The current water flow is around 103 cfs, with temperatures in the low 50 degree range. Anglers have had the most success from 11 a.m. to 5 p.m. fishing along the Taylor River State Wildlife Area, below the dam. Recommended patterns include egg patterns, BWO's, and zebra midges.
Conditions Report - Statewide
Rivers and Creeks
With the arrival of November, we will see a shift from fall to winter fishing conditions. The first couple of weeks will continue those fall conditions from last month. Again, we will see low water flows, primarily BWO and midge hatches, and later start times for ideal fishing. As we get further into the month, the water temperatures will drop and anglers will have to switch fishing spots accordingly. Winter fishing will primarily consist of tailwaters, which refer to the waters below dams or any other structure that regulates water flow. The regulated water flow keeps the spots from freezing over and provides warmth for the cold blooded trout. Even with the warmer conditions of these waters, the fish will still behave sluggishly. This means that they will seek out calmer pools and stay deeper to conserve energy. As for diets, fish will still be feeding primarily on BWO's and midges, but also have some eggs, worms, and stoneflies for backup.
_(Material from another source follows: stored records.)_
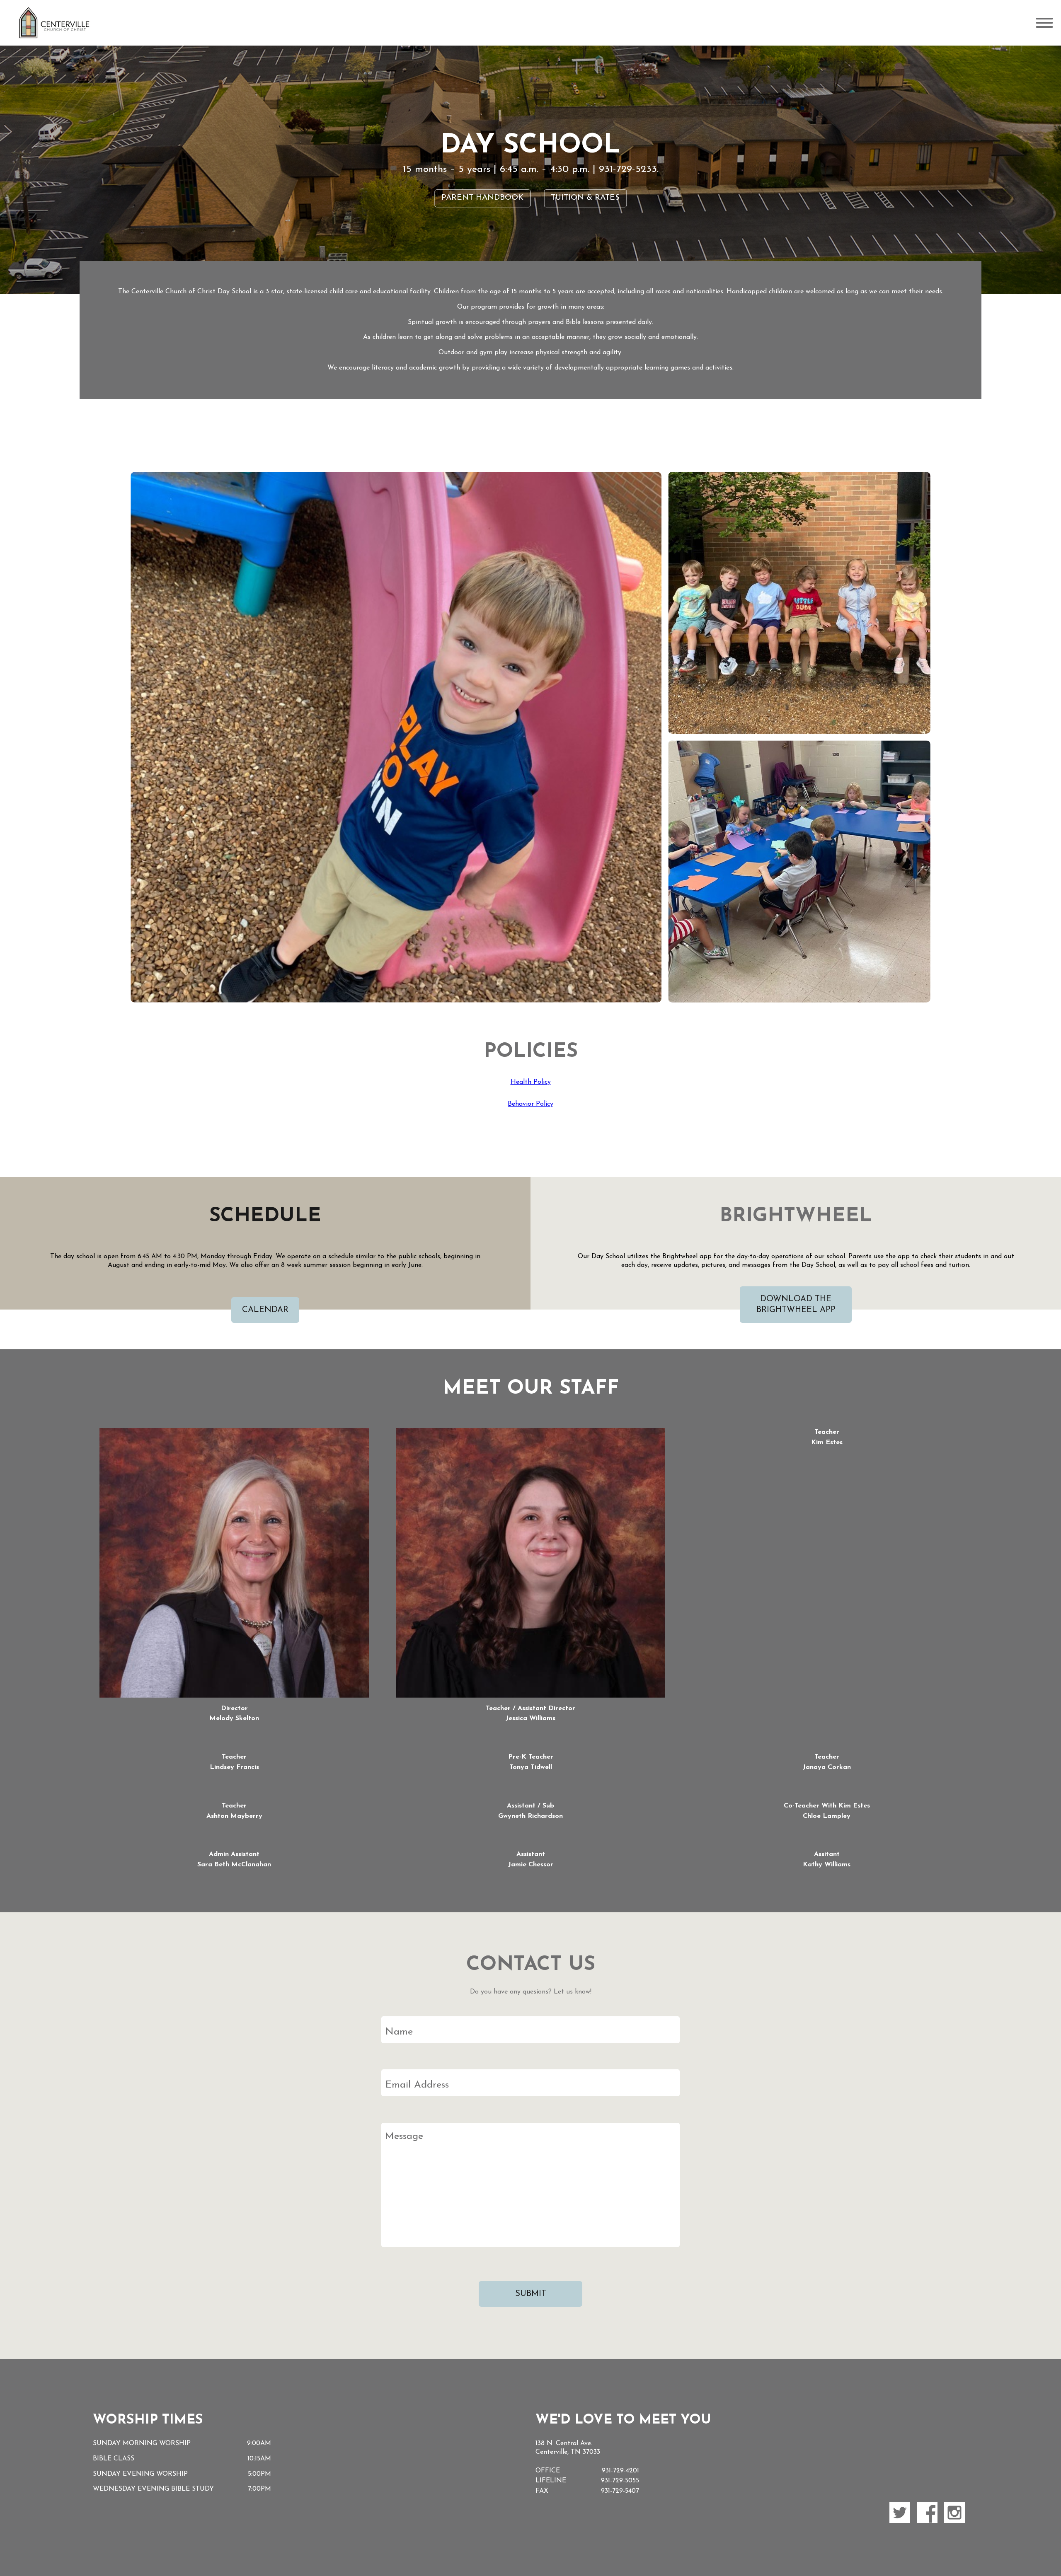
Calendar (265, 1310)
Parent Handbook (482, 198)
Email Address (417, 2085)
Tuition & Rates (585, 198)
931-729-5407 (620, 2491)
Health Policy (531, 1082)
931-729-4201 (620, 2470)
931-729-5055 (620, 2480)
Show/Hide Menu (1044, 22)
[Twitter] (899, 2512)
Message (404, 2137)
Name (399, 2032)
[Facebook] (927, 2512)
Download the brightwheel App (796, 1304)
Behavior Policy (530, 1104)
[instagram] (954, 2512)
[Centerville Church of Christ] (54, 23)
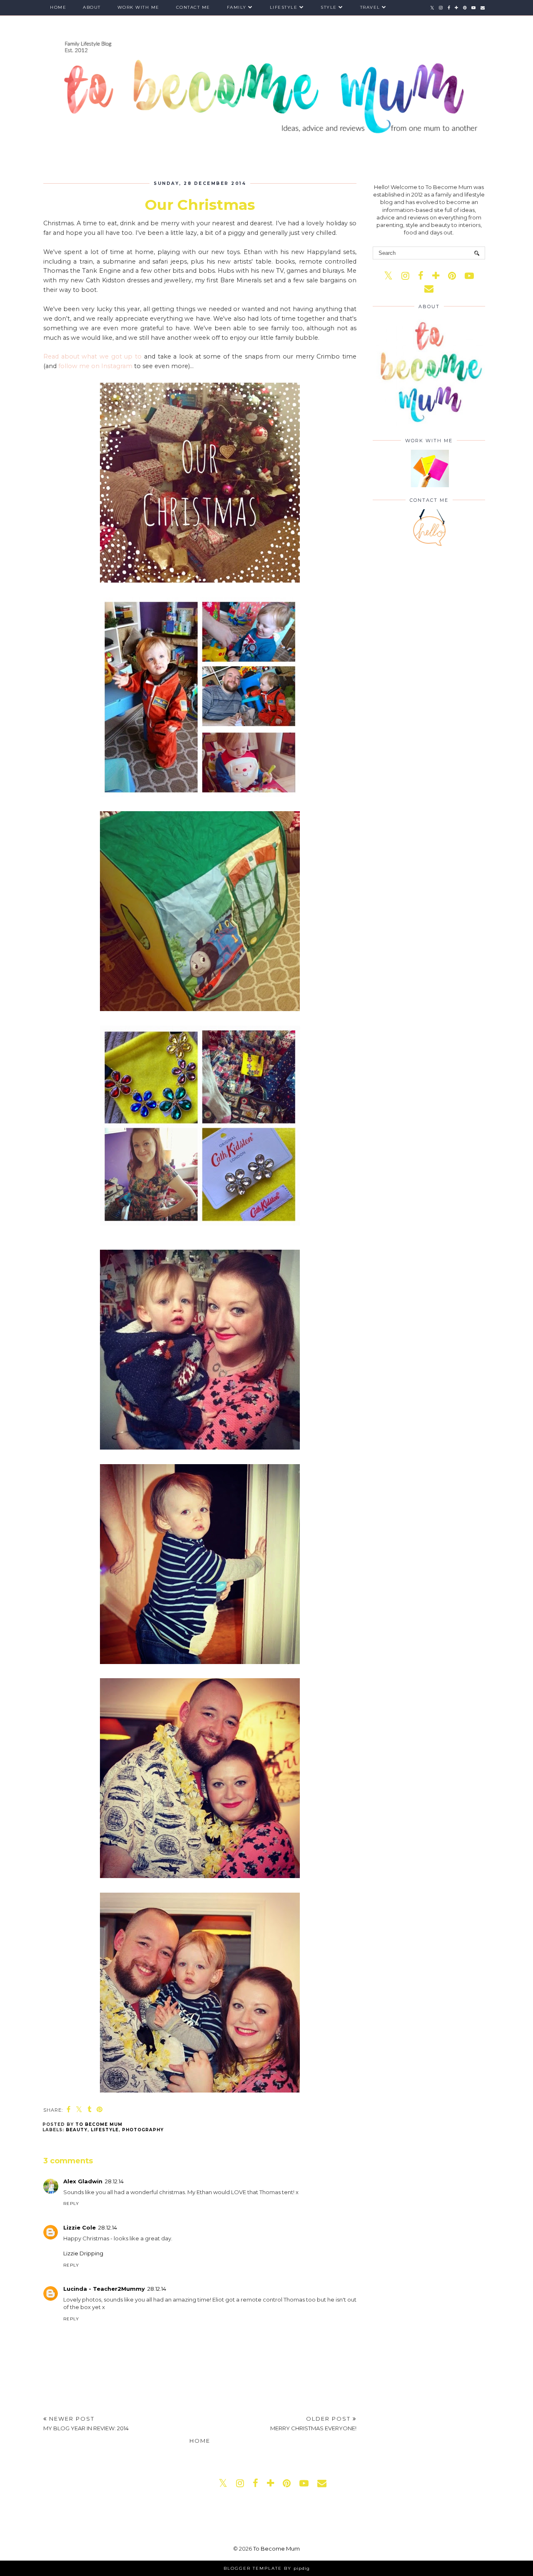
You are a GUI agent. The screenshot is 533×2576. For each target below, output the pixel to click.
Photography (143, 2130)
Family (237, 7)
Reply (71, 2203)
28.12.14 (114, 2181)
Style (329, 7)
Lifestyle (284, 7)
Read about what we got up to (92, 356)
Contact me (193, 7)
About (92, 7)
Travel (370, 7)
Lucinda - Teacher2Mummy (104, 2288)
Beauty (76, 2130)
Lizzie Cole (79, 2227)
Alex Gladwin (82, 2181)
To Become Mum (276, 2548)
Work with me (138, 7)
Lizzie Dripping (83, 2253)
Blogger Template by (267, 2568)
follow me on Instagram (95, 366)
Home (58, 7)
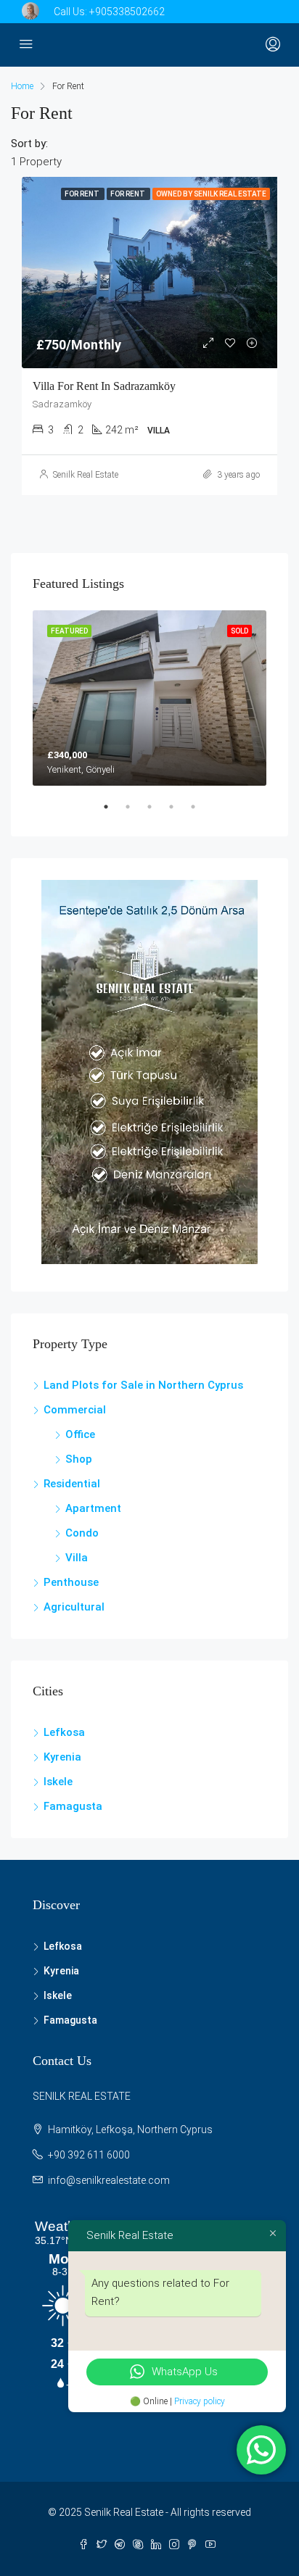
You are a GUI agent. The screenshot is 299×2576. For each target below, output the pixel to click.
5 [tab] (200, 812)
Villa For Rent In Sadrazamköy (104, 386)
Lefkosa (64, 1732)
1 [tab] (113, 812)
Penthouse (71, 1582)
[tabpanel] (149, 698)
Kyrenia (62, 1756)
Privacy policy (199, 2401)
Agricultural (74, 1606)
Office (80, 1434)
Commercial (75, 1409)
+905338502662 (127, 11)
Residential (72, 1483)
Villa (76, 1557)
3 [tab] (157, 812)
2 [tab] (135, 812)
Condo (82, 1533)
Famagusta (73, 1806)
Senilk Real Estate (85, 475)
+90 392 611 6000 (89, 2155)
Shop (78, 1459)
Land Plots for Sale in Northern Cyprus (143, 1385)
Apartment (93, 1508)
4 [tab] (178, 812)
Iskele (58, 1781)
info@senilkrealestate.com (109, 2180)
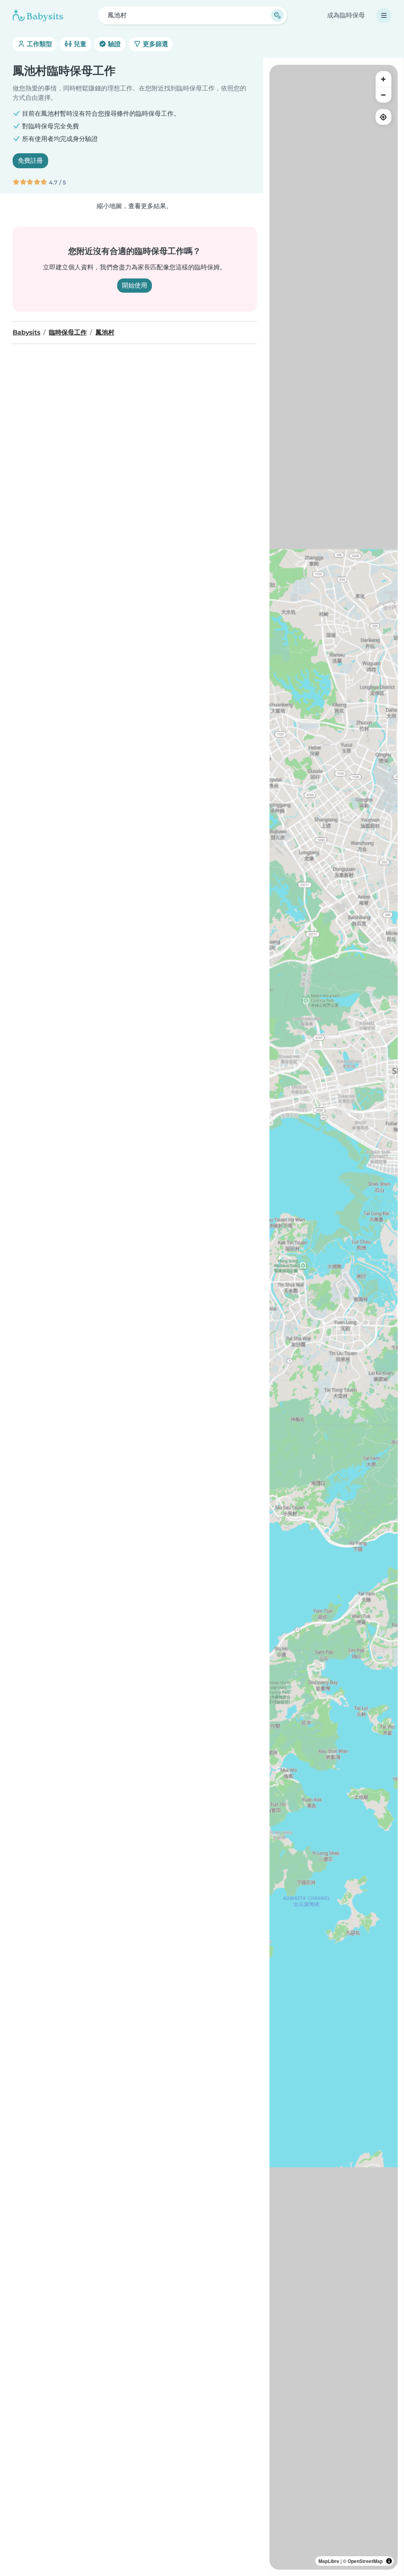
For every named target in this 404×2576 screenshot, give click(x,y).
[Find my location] (383, 117)
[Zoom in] (383, 79)
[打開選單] (383, 15)
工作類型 (38, 44)
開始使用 (134, 285)
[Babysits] (38, 15)
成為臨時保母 (346, 15)
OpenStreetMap (365, 2561)
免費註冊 (30, 160)
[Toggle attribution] (389, 2561)
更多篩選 (154, 44)
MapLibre (328, 2561)
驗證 (114, 44)
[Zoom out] (383, 95)
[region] (333, 1317)
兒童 (79, 44)
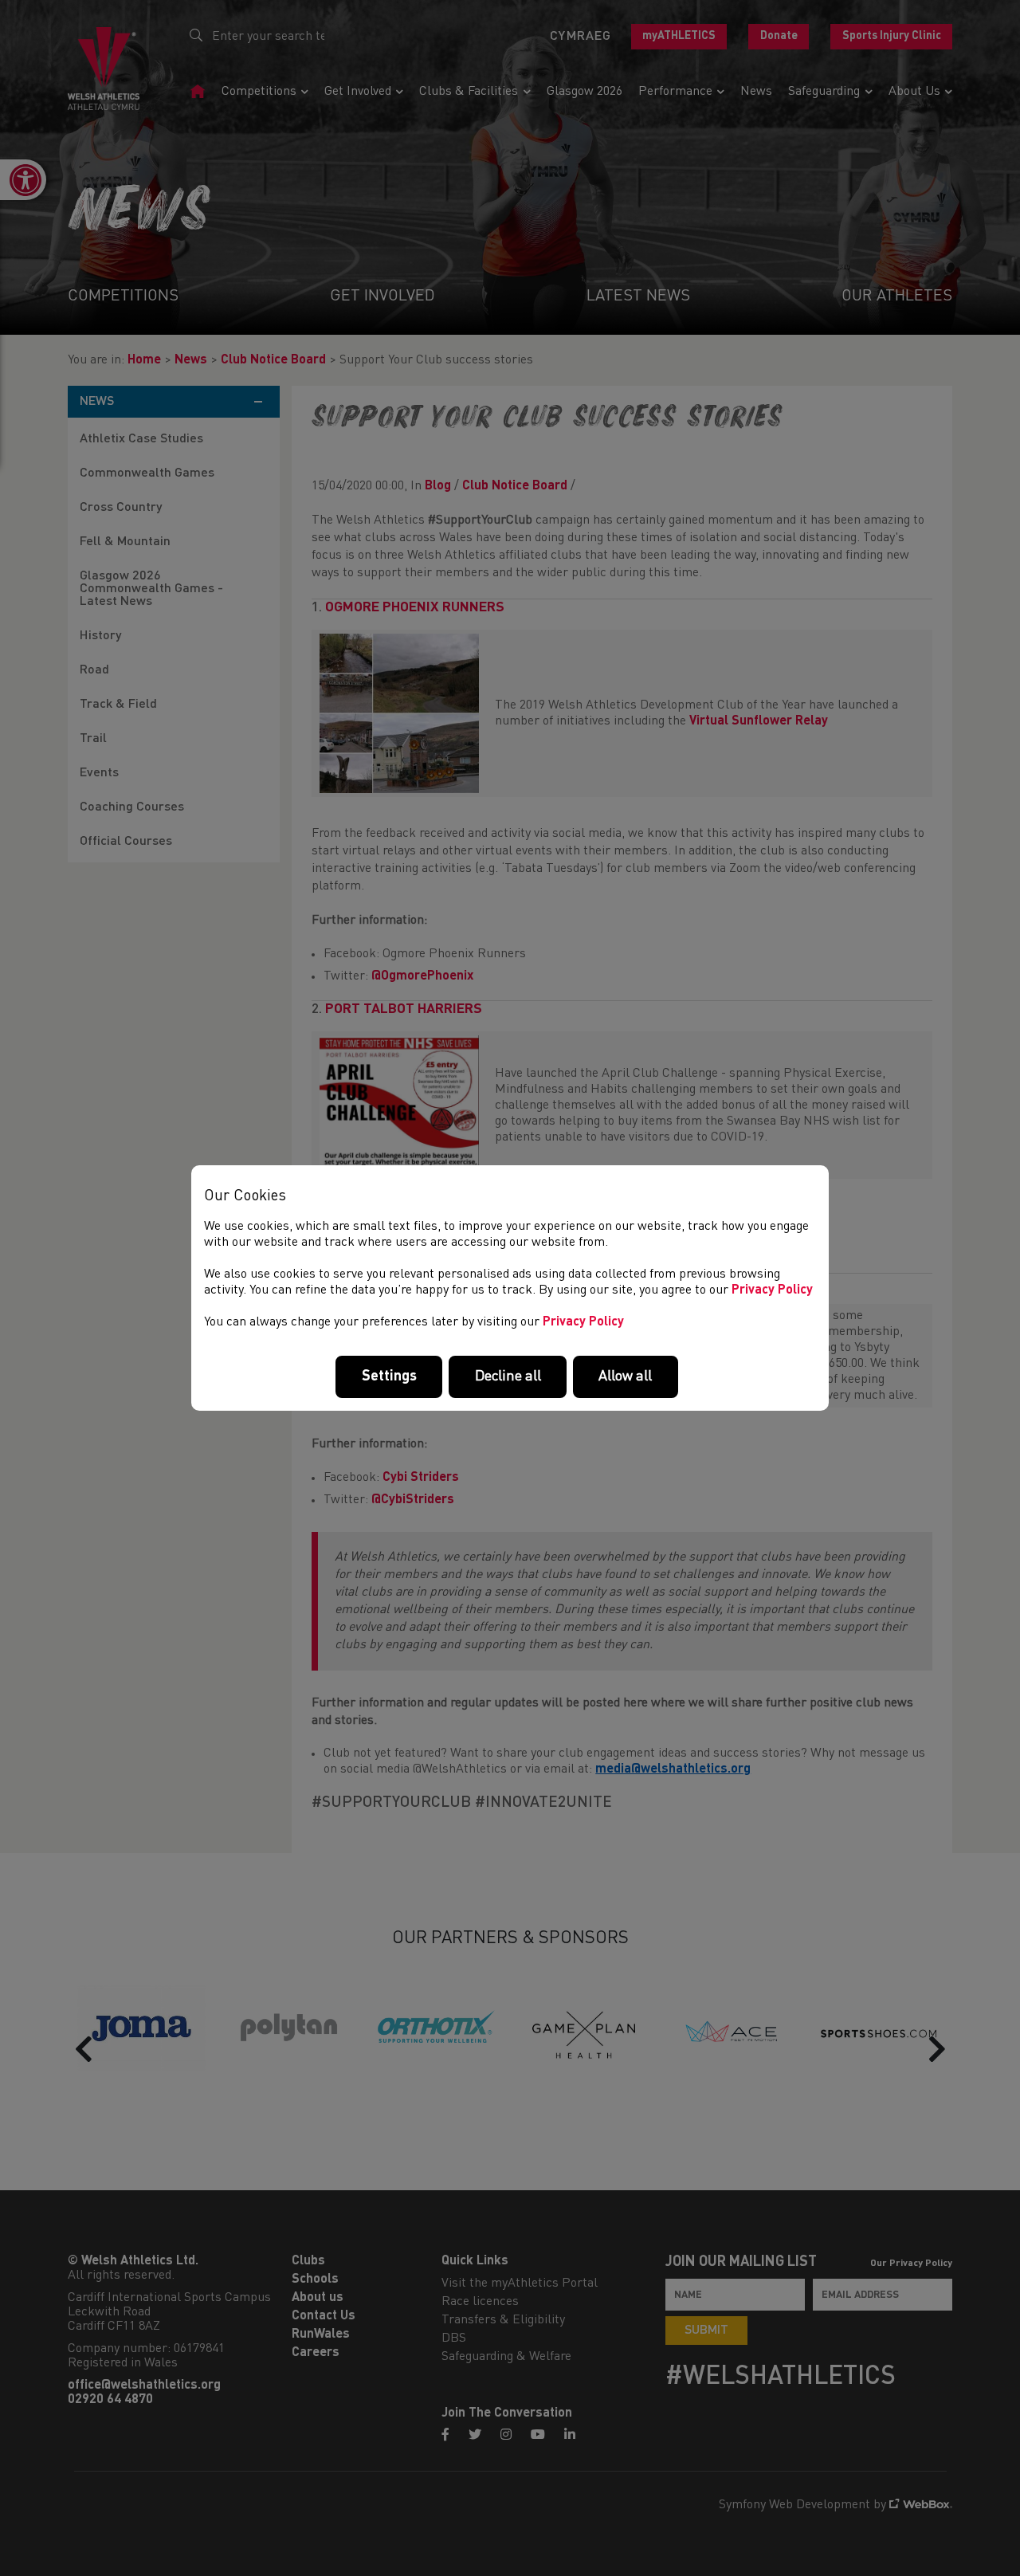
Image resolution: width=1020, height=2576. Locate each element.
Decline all (508, 1376)
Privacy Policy (772, 1290)
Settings (389, 1376)
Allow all (625, 1376)
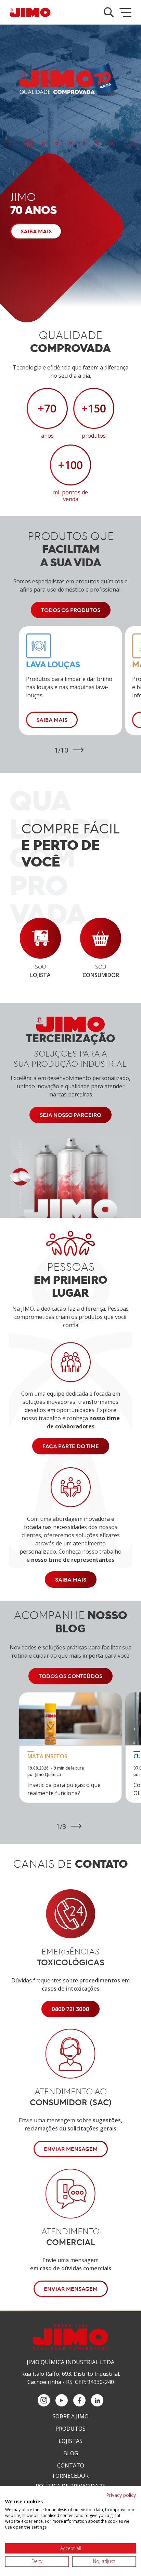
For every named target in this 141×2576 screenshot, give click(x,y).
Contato (70, 2465)
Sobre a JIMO (70, 2416)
Remember that the hatches are much smaller in the winter, so keep your flies in the #16 to #20 range. It is also important to be mindful of your split shot usage. With the fish being sluggish, they aren't going to divert too much for food, so making sure those flies drift directly in their path is important. Be sure not to use too much split shot though, because the last thing you'll want to do have to retrieve a snag in those cold waters. As the trout continue to get a later start, anglers should mirror that and look for ideal times to be from 11 am to 4 pm.